WHAT IS REQUIRED: Write out the listing below exactly, and omit any images you find in it.

RECORDED DATA:

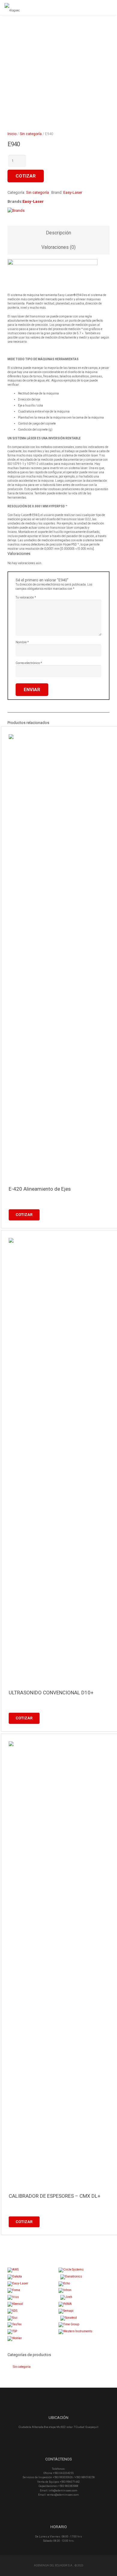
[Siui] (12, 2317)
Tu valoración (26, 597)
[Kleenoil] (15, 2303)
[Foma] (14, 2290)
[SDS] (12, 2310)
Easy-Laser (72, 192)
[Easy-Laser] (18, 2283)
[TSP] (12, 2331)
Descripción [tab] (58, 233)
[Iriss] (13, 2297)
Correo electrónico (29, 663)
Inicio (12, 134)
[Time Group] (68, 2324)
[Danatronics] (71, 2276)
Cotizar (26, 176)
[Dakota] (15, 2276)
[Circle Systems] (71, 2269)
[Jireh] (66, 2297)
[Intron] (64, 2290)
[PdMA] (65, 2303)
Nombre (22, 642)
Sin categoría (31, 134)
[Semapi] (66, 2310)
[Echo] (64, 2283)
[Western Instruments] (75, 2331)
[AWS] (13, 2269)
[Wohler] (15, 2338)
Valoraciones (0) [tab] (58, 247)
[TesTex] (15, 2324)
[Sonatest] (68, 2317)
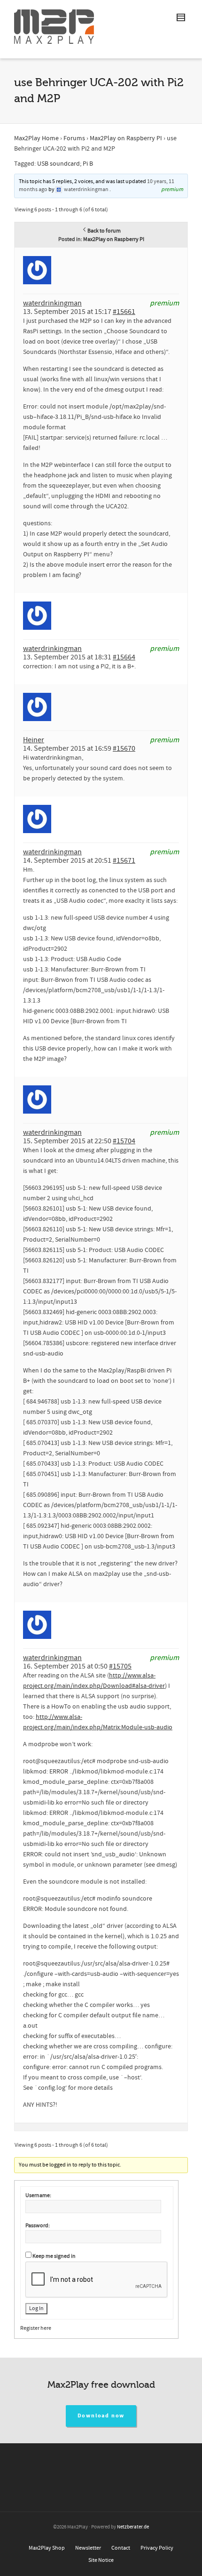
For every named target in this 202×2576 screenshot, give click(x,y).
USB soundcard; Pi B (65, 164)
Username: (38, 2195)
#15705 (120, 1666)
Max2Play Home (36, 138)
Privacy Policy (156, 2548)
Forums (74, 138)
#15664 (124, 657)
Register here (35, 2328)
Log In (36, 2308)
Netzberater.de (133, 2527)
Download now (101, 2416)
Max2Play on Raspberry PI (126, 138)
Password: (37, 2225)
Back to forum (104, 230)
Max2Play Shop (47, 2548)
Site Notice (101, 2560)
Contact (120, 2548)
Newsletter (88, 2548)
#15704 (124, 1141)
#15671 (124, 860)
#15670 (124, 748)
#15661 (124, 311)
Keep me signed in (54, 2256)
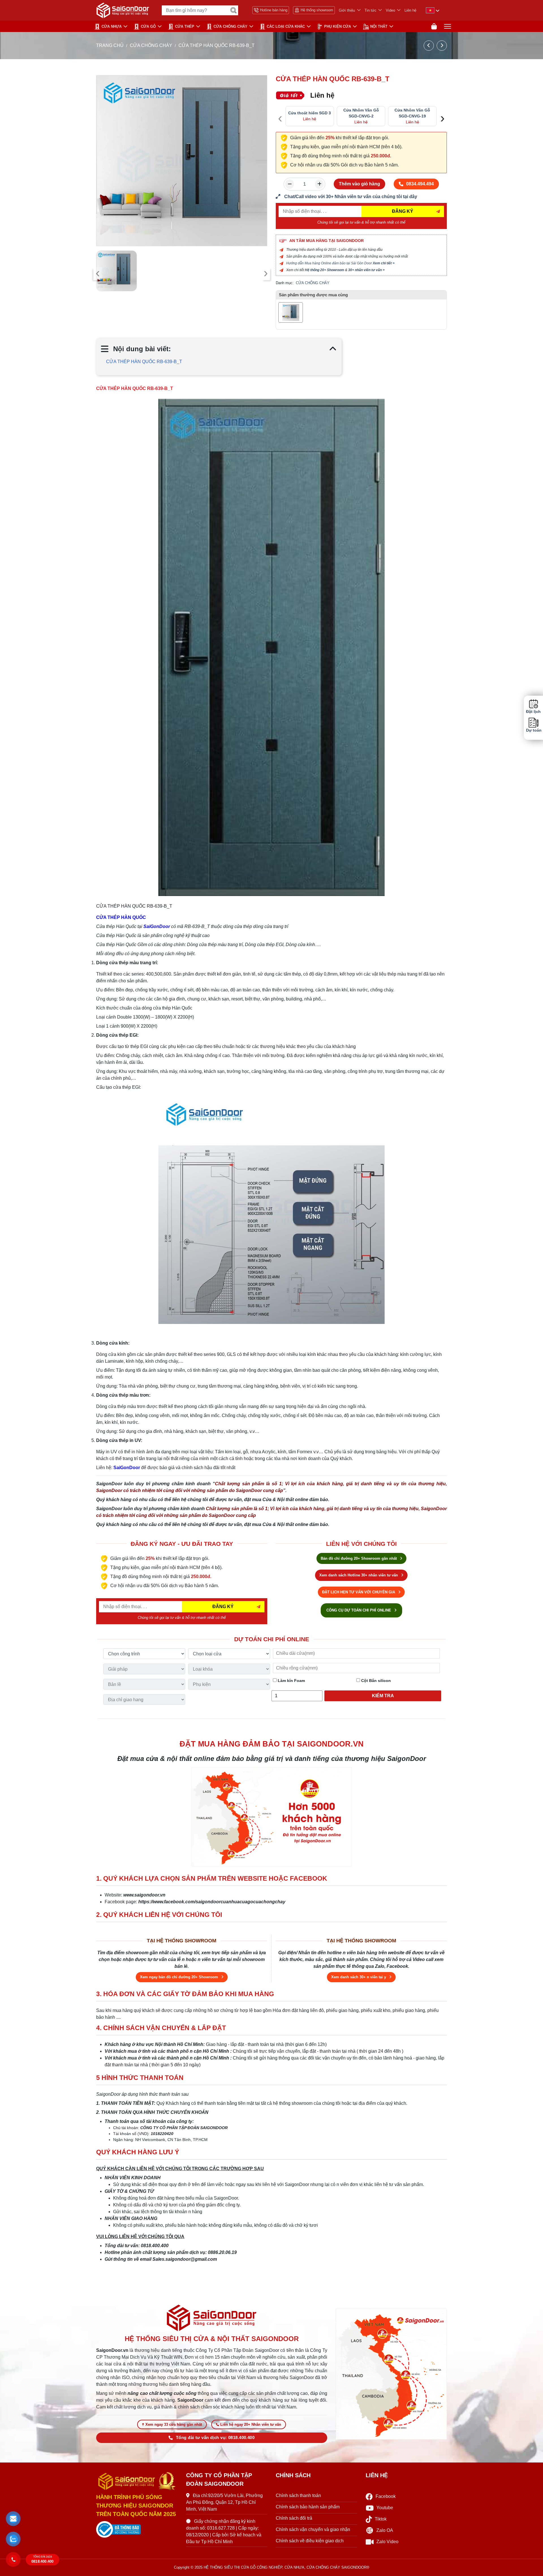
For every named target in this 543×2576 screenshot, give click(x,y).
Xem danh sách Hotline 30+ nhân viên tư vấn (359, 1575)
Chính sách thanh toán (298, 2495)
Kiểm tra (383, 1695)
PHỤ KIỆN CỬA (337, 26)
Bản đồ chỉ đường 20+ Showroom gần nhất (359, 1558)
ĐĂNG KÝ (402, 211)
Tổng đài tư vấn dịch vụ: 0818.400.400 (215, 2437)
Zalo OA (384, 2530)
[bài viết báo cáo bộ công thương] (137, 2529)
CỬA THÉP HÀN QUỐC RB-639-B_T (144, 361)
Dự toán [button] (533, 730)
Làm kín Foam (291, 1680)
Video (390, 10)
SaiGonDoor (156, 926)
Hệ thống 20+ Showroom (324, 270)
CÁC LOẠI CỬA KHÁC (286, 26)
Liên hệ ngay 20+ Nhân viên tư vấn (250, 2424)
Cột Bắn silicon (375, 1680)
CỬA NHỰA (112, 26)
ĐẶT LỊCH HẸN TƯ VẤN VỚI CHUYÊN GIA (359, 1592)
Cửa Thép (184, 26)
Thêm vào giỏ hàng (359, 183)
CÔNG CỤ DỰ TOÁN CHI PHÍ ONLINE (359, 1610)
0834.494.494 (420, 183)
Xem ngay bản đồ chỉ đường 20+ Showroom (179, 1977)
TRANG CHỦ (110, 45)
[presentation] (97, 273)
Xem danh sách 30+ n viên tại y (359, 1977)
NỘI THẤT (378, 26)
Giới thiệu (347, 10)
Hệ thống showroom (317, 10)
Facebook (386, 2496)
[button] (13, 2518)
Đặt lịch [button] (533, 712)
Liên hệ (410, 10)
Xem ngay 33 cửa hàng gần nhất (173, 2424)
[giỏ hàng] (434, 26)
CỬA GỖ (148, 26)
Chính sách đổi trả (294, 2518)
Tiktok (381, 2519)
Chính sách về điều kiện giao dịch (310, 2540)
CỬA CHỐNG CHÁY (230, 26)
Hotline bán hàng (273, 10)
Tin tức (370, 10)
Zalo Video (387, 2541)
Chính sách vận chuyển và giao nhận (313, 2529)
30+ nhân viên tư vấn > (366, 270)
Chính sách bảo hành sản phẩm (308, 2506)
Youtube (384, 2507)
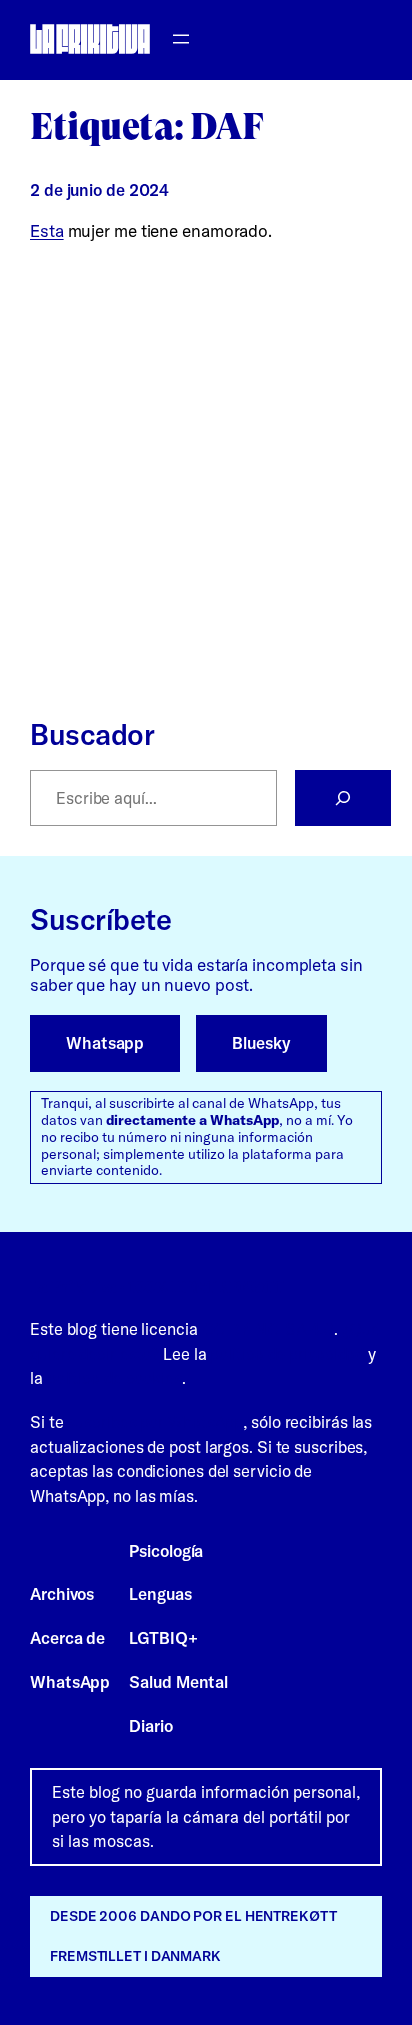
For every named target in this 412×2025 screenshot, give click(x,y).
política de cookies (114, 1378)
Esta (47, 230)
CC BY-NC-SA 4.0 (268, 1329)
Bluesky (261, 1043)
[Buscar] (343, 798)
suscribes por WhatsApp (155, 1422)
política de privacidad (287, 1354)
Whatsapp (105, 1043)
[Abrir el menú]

EXPECTED ANSWER:
[Siui] (12, 2317)
Tu valoración (26, 597)
[Kleenoil] (15, 2303)
[Foma] (14, 2290)
[SDS] (12, 2310)
Easy-Laser (72, 192)
[Easy-Laser] (18, 2283)
[TSP] (12, 2331)
Descripción [tab] (58, 233)
[Iriss] (13, 2297)
Correo electrónico (29, 663)
Inicio (12, 134)
[Time Group] (68, 2324)
[Danatronics] (71, 2276)
Cotizar (26, 176)
[Dakota] (15, 2276)
[Circle Systems] (71, 2269)
[Jireh] (66, 2297)
[Intron] (64, 2290)
[PdMA] (65, 2303)
Nombre (22, 642)
Sin categoría (31, 134)
[Semapi] (66, 2310)
[Echo] (64, 2283)
[Western Instruments] (75, 2331)
[AWS] (13, 2269)
[Wohler] (15, 2338)
Valoraciones (0) [tab] (58, 247)
[TesTex] (15, 2324)
[Sonatest] (68, 2317)
For every named target in this 202×2576 screenshot, give click(x,y).
USB soundcard; Pi B (65, 164)
Username: (38, 2195)
#15705 (120, 1666)
Max2Play Home (36, 138)
Privacy Policy (156, 2548)
Forums (74, 138)
#15664 (124, 657)
Register here (35, 2328)
Log In (36, 2308)
Netzberater.de (133, 2527)
Download now (101, 2416)
Max2Play on Raspberry PI (126, 138)
Password: (37, 2225)
Back to forum (104, 230)
Max2Play Shop (47, 2548)
Site Notice (101, 2560)
Contact (120, 2548)
Newsletter (88, 2548)
#15704 (124, 1141)
#15671 (124, 860)
#15670 (124, 748)
#15661 (124, 311)
Keep me signed in (54, 2256)
For every named target in this 543×2576 screenshot, give click(x,y).
Xem danh sách Hotline 30+ nhân viên tư vấn (359, 1575)
Chính sách thanh toán (298, 2495)
Kiểm tra (383, 1695)
PHỤ KIỆN CỬA (337, 26)
Bản đồ chỉ đường 20+ Showroom gần nhất (359, 1558)
ĐĂNG KÝ (402, 211)
Tổng đài tư vấn dịch vụ: 0818.400.400 (215, 2437)
Zalo OA (384, 2530)
[bài viết báo cáo bộ công thương] (137, 2529)
CỬA THÉP HÀN QUỐC RB-639-B_T (144, 361)
Dự toán [button] (533, 730)
Làm kín Foam (291, 1680)
Video (390, 10)
SaiGonDoor (156, 926)
Hệ thống 20+ Showroom (324, 270)
CÁC LOẠI CỬA KHÁC (286, 26)
Liên hệ ngay 20+ Nhân viên tư vấn (250, 2424)
Cột Bắn silicon (375, 1680)
CỬA NHỰA (112, 26)
ĐẶT LỊCH HẸN TƯ VẤN VỚI CHUYÊN GIA (359, 1592)
Cửa Thép (184, 26)
Thêm vào giỏ hàng (359, 183)
CÔNG CỤ DỰ TOÁN CHI PHÍ ONLINE (359, 1610)
0834.494.494 (420, 183)
Xem ngay bản đồ chỉ đường 20+ Showroom (179, 1977)
TRANG CHỦ (110, 45)
[presentation] (97, 273)
Xem danh sách 30+ n viên tại y (359, 1977)
NỘI THẤT (378, 26)
Giới thiệu (347, 10)
Hệ thống showroom (317, 10)
Facebook (386, 2496)
[button] (13, 2518)
Đặt lịch [button] (533, 712)
Liên hệ (410, 10)
Xem ngay 33 cửa hàng gần nhất (173, 2424)
[giỏ hàng] (434, 26)
CỬA GỖ (148, 26)
Chính sách đổi trả (294, 2518)
Tiktok (381, 2519)
Chính sách về điều kiện giao dịch (310, 2540)
CỬA CHỐNG CHÁY (230, 26)
Hotline bán hàng (273, 10)
Tin tức (370, 10)
Zalo Video (387, 2541)
Chính sách vận chuyển và giao nhận (313, 2529)
30+ nhân viên tư vấn > (366, 270)
Chính sách bảo hành sản phẩm (308, 2506)
Youtube (384, 2507)
For every named target in this 412×2025 screenshot, give click(x,y).
política de cookies (114, 1378)
Esta (47, 230)
CC BY-NC-SA 4.0 (268, 1329)
Bluesky (261, 1043)
[Buscar] (343, 798)
suscribes por WhatsApp (155, 1422)
política de privacidad (287, 1354)
Whatsapp (105, 1043)
[Abrir el menú]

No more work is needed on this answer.